╔══
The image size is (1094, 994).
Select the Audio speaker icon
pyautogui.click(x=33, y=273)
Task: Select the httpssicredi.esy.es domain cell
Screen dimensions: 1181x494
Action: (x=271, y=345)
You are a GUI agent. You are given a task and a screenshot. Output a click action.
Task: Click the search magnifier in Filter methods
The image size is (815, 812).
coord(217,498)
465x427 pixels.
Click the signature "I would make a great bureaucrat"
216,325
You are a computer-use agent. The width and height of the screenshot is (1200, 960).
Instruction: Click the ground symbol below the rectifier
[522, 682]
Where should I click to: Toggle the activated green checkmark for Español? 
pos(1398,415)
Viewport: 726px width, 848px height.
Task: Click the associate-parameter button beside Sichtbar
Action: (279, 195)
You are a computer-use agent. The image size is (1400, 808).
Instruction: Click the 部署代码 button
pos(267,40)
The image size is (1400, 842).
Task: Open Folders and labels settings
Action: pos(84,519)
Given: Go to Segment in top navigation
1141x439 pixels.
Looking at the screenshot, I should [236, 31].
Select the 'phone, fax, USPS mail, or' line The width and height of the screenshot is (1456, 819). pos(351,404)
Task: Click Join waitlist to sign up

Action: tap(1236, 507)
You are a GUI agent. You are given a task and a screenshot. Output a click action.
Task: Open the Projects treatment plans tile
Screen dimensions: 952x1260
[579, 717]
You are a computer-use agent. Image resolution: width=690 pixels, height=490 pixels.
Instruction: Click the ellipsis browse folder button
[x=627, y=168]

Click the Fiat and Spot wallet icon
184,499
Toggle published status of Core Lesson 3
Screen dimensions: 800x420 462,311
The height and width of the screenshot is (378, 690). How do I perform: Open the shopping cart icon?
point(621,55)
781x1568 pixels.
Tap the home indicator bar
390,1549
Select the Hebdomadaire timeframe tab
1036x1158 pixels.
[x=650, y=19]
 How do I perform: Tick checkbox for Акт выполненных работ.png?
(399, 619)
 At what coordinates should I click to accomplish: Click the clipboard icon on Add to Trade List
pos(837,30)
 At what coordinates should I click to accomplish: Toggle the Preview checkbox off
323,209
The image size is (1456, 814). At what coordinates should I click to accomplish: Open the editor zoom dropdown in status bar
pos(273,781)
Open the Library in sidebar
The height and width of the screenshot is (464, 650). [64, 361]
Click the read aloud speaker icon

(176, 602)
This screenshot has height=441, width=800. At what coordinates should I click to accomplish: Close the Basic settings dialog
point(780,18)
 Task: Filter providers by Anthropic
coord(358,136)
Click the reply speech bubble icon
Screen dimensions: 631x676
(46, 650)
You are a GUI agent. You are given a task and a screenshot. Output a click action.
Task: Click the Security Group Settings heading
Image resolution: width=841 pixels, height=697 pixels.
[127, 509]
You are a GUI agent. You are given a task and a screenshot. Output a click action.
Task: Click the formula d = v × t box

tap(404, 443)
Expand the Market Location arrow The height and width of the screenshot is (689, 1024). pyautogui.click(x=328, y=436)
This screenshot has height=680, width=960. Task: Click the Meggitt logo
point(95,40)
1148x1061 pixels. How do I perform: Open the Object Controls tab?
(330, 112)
╚══
In the records above, find each line that mentions the word "computer", and copy it.

Task response
You are a computer-use agent. The width and height of the screenshot is (1200, 960).
You are a computer-use agent. The image size is (1400, 808).
You are a computer-use agent. Image resolution: width=690 pixels, height=490 pixels.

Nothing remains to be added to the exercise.